Brazilian companies shed jobs in October for the first time in at least 15 years, revealing the delicate state of the economy ahead of potential tax hikes and renewed government austerity. Brazil's economy trimmed 30,283 net payroll jobs in October, the worst result for the month since the current data series began in 1999, labor ministry data showed on Friday.
Latin America's largest economy was expected to have added 56,000 payroll jobs in October, according to the median forecast of five economists. Brazil added 123,785 jobs in September. The October job cuts were widespread but more common among builders and manufacturers.

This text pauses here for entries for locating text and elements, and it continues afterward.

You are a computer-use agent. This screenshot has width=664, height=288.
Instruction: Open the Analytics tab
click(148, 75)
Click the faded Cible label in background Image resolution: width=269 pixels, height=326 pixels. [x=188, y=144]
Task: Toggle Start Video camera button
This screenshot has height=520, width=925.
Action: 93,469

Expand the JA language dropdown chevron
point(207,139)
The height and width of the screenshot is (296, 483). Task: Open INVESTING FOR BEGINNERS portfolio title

Retailers did not pick up the slack despite preparations for the holiday shopping season, hiring about half as many people as in the same month a year earlier.
The numbers foretell a likely increase in the joblessness rate, a potential blow for newly re-elected President Dilma Rousseff. She has pledged to shore up government finances and reduce inflation without sending unemployment up. Economists say Brazil faces years of weak growth and have called for steep budget cuts, and tax and interest rate hikes, to prevent government debt from rising further. Ratings agencies have warned of potential debt downgrades next year, which could reduce capital flows into the country.
Many of Brazil's homebuilders, carmakers and retailers such as GPA SA have already been cutting jobs since earlier this year to reduce costs and protect profits. They have been careful to avoid mass layoffs though. Brazil's economy has added 912,287 jobs from January to October, mostly unskilled, low-paid posts in services companies.